The Band would reunite over the years to tour and they even recorded several more albums - all without the participation of Robbie Robertson. In Levon Helm’s final years, he said and wrote some nasty things about Robertson, mostly claiming that Robertson didn’t write those songs on his own, that Helm deserved more credit, all of which Robertson denied. Robertson visited Helm in the hospital when Helm was dying; presumably they made up at the end.
On the other hand, only Robertson is listed as a producer of The Last Waltz film and in the film, the members are not credited in alphabetical order; the order is Robertson, Danko, Manuel, Helm, Hudson. (Rick Danko is the first Band member seen in the film.)
Robbie Robertson was born in 1943 in Toronto. His mother was Cayuga and Mohawk. As for his father, well, when he was in his teens his mother told him that the man he thought was his father was not his father, that his real father was a Jewish gambler who died in a hit-and-run accident before Robertson was born. As a teenager, he worked in carnivals and sideshows before joining his first band in 1956, and then he formed his own band in 1957. He met Ronnie Hawkins in 1959, when he was just 16.
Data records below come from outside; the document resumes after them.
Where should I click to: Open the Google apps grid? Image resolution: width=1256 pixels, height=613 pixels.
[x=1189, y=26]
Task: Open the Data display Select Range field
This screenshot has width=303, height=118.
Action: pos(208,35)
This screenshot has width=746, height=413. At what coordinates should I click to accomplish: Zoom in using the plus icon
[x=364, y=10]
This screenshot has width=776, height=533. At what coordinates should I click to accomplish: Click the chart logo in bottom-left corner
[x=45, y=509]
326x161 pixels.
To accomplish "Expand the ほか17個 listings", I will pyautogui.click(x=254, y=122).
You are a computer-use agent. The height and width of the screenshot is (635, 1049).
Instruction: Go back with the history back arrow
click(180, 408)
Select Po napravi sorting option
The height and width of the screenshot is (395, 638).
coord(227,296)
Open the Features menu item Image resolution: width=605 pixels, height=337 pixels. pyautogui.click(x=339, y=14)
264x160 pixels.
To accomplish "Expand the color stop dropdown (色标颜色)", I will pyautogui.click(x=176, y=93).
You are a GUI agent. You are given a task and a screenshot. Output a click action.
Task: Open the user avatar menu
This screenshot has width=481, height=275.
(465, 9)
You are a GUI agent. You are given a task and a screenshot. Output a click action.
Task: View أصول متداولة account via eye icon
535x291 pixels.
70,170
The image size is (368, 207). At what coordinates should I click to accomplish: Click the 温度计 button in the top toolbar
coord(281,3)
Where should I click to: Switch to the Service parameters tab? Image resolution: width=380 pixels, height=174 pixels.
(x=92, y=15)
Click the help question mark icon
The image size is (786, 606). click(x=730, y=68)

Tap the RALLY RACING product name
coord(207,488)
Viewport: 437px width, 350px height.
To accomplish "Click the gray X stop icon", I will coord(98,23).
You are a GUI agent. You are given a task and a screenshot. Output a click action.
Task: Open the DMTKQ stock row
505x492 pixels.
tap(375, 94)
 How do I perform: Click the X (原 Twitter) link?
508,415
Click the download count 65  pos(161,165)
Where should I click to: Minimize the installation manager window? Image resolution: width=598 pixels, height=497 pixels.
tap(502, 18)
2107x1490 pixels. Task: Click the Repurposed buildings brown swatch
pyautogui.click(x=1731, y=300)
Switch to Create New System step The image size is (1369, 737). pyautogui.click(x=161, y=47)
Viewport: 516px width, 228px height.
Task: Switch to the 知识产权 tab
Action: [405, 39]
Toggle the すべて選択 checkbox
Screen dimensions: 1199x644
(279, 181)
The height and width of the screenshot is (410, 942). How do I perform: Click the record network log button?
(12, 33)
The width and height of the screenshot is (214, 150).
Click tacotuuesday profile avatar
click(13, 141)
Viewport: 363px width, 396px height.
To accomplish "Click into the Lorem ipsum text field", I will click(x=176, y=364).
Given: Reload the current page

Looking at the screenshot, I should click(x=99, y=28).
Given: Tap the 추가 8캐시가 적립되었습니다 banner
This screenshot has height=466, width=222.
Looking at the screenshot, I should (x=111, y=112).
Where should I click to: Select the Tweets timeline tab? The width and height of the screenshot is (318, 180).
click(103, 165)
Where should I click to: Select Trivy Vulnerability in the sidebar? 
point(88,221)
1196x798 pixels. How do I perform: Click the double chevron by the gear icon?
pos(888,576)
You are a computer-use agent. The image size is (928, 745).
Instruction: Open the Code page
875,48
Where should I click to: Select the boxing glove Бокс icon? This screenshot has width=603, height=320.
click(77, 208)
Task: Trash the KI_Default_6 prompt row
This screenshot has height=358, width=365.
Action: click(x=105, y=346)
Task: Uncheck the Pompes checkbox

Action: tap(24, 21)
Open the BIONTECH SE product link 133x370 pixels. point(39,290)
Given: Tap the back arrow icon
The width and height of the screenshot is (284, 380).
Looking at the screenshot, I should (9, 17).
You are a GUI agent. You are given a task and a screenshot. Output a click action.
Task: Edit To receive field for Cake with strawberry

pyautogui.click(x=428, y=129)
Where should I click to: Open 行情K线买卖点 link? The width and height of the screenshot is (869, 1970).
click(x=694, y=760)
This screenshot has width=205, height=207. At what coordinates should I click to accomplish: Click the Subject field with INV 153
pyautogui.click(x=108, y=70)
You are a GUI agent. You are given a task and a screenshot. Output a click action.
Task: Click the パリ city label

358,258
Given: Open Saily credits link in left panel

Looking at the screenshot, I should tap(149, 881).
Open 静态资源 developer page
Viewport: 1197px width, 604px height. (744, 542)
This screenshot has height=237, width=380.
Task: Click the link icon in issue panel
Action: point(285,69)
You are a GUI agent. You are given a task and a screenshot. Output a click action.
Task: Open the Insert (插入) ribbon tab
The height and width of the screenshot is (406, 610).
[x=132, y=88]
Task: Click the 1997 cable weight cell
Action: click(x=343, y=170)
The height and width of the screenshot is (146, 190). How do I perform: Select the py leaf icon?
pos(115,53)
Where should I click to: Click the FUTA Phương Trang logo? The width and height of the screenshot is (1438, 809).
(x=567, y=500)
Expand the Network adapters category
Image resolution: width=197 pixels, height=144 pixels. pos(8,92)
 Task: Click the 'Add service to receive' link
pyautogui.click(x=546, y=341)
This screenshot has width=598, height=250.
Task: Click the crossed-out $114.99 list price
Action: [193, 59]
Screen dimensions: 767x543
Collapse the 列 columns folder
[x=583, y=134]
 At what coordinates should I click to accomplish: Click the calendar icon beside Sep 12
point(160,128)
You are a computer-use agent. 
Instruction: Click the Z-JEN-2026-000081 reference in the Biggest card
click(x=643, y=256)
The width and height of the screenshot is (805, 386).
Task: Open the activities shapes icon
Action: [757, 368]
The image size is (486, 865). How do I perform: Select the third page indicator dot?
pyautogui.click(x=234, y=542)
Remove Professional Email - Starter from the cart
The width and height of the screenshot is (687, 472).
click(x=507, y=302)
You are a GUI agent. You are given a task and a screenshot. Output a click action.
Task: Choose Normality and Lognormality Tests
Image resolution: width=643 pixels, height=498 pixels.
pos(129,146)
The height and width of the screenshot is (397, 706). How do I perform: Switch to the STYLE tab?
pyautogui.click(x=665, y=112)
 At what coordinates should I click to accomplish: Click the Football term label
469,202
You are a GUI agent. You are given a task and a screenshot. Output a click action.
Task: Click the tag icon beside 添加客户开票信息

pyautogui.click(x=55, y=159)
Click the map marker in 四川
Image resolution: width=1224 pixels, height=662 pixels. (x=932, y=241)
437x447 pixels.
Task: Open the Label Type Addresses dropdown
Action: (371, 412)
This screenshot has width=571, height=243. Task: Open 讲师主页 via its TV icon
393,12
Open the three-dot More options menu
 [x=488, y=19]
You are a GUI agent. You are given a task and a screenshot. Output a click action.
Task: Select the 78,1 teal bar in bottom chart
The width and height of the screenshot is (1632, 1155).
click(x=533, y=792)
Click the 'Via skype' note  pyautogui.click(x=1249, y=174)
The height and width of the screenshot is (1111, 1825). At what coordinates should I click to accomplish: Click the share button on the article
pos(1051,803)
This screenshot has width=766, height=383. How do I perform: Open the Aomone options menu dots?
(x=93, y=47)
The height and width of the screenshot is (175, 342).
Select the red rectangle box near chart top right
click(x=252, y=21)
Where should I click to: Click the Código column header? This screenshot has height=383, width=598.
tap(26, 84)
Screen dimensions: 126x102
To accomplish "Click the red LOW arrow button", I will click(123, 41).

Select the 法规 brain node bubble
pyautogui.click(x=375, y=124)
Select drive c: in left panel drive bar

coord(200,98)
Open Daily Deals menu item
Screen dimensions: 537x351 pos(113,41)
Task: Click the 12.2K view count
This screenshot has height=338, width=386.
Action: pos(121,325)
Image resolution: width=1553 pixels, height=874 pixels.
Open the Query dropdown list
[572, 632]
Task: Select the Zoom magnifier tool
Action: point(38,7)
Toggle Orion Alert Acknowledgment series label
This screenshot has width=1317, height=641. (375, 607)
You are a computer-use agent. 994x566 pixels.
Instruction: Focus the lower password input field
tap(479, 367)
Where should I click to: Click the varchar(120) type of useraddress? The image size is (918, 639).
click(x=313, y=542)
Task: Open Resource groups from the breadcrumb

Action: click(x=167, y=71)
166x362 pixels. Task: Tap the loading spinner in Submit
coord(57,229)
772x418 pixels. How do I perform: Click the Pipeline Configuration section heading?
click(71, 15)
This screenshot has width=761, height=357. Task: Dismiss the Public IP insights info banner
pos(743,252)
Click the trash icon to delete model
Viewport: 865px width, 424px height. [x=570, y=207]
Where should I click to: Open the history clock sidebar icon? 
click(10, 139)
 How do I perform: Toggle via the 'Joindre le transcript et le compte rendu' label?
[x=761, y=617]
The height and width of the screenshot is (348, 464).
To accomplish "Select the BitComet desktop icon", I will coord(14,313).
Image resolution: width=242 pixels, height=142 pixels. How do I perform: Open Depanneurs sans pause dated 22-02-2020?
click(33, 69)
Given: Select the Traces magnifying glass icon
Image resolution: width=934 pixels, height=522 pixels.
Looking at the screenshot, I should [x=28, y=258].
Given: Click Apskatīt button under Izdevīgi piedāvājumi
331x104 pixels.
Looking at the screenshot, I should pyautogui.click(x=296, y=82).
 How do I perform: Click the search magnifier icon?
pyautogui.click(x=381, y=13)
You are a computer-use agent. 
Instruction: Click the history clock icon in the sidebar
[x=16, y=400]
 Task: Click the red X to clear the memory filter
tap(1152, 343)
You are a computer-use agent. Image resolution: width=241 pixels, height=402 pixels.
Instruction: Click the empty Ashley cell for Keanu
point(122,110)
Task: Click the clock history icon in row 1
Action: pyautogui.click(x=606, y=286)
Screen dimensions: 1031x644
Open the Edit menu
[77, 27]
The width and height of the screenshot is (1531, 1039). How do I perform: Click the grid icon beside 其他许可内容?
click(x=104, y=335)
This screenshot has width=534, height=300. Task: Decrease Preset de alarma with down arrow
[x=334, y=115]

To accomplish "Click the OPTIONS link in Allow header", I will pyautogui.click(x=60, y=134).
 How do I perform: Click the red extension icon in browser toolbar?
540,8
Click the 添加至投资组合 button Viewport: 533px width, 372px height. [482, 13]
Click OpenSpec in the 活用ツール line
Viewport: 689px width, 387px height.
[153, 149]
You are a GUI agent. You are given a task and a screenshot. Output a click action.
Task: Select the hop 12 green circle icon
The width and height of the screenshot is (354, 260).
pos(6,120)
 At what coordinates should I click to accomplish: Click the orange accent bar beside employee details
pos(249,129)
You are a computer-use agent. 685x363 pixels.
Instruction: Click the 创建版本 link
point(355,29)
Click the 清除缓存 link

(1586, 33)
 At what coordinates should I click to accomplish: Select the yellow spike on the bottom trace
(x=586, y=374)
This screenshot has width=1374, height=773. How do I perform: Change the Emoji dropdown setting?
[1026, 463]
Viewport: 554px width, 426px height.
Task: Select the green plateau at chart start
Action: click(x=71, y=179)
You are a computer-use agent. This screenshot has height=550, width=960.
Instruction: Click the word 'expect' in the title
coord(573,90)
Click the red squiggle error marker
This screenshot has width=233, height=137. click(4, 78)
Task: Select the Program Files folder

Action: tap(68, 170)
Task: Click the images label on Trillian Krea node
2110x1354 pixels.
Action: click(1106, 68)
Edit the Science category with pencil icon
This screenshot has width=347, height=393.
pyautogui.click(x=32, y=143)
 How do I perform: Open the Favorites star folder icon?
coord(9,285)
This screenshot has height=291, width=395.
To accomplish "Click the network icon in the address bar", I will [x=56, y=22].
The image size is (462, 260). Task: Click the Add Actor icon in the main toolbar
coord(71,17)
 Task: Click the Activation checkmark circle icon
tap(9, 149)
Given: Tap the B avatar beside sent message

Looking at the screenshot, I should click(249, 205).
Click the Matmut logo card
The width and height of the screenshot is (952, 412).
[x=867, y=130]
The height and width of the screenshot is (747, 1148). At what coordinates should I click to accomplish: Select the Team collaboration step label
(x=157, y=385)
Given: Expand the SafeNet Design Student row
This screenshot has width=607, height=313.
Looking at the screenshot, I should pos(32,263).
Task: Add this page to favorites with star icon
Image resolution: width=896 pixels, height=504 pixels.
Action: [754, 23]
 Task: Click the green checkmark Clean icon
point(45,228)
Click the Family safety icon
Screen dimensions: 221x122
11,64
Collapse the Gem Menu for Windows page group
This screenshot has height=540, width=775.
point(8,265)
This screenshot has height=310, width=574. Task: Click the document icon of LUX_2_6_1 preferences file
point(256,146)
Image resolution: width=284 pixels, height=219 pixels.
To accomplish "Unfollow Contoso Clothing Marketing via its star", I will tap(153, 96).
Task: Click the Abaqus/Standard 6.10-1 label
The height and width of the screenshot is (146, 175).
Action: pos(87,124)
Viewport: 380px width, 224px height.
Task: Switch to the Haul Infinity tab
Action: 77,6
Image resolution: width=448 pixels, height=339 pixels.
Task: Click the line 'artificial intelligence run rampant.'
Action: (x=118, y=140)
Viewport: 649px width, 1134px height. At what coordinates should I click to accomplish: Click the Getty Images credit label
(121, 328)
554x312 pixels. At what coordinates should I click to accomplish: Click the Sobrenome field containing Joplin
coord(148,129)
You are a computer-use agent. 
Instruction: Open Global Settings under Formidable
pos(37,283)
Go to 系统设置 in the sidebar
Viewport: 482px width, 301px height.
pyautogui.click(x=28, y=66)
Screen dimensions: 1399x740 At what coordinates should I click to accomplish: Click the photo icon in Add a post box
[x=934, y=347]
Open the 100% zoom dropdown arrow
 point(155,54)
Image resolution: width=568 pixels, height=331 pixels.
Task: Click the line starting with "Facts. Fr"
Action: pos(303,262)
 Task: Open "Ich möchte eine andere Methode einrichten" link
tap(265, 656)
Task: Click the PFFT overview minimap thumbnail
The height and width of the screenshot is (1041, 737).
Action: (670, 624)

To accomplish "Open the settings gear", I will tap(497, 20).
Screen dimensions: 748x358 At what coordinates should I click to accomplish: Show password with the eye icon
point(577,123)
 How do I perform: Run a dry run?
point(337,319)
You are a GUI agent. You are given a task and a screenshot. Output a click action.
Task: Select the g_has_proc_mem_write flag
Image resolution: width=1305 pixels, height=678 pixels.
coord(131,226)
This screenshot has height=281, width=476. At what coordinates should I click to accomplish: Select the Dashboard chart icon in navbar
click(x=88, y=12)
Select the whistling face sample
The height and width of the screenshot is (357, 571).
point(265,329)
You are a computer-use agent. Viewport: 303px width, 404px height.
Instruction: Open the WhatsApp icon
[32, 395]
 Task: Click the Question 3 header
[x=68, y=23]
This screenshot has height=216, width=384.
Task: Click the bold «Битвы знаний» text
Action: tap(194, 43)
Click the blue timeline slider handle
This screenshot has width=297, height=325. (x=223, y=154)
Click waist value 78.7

As for Robertson’s post-Band career, he released 5 solo albums - Robbie Robertson (1987), Storyville (1991), Contact From the Underworld of Redboy (1998), How to Become Clairvoyant (2011), Sinematic (2019). I remember vaguely liking the first album and Clairvoyant, but I wouldn’t call any of these essential.
In 1980, he produced, co-wrote and co-starred in the film Carny. He continued to collaborate with Scorsese, serving as Music Supervisor or Music Producer on Raging Bull, The King of Comedy, The Color of Money, Casino, Gangs of New York, Shutter Island, The Wolf of Wall Street, The Irishman, and he composed the soundtrack for Scorsese’s upcoming Killers of the Flower Moon.
In 2019 he produced a documentary titled Once Were Brothers: Robbie Robertson and The Band.
Richard Manuel committed suicide in 1986.
Rick Danko died of heart failure in his sleep in 1999.
Levon Helm died in 2012 from throat cancer.
Robbie Robertson died in 2023 from prostate cancer.
Only Garth Hudson, who is 86 years old as I write this, remains with us.
Now deep in the heart of a lonely kid Who suffered so much for what he did They gave this ploughboy his fortune and fame Since that day he ain't been the same See the man with the stage fright Just standin' up there to give it all his might And he got caught in the spotlight But when we get to the end He wants to start all over again
P.S. To learn more about the history of The Band, I strongly urge you to listen to the latest episode of Andrew Hickey’s brilliant podcast, A History of Rock Music in 500 Songs. I haven’t had a chance to listen to it yet but I’m certain it’s going to be as brilliant as the last 3 episodes (Cream, Grateful Dead, Velvet Underground). I have learned so much from listening to this guy - and reportedly this is Bob Dylan’s favorite podcast.
Every few weeks I listen to the Last Waltz, always good, always fresh.
Thanks for that writeup, enjoyed it! You wrote they never had classic albums anymore after the first two, but I don't think this is correct, my favorite album of them is Northern Lights – Southern Cross. That one also contains their best song in my opinion, Acadian Driftwood. Those lyrics are incredible how they also ring true about what has happened to Hong Kong.
Also their first album without Robertson is also killer. And no, Levon and Robbie did not make up in the end, Levon was already days into a coma when Robertson visited.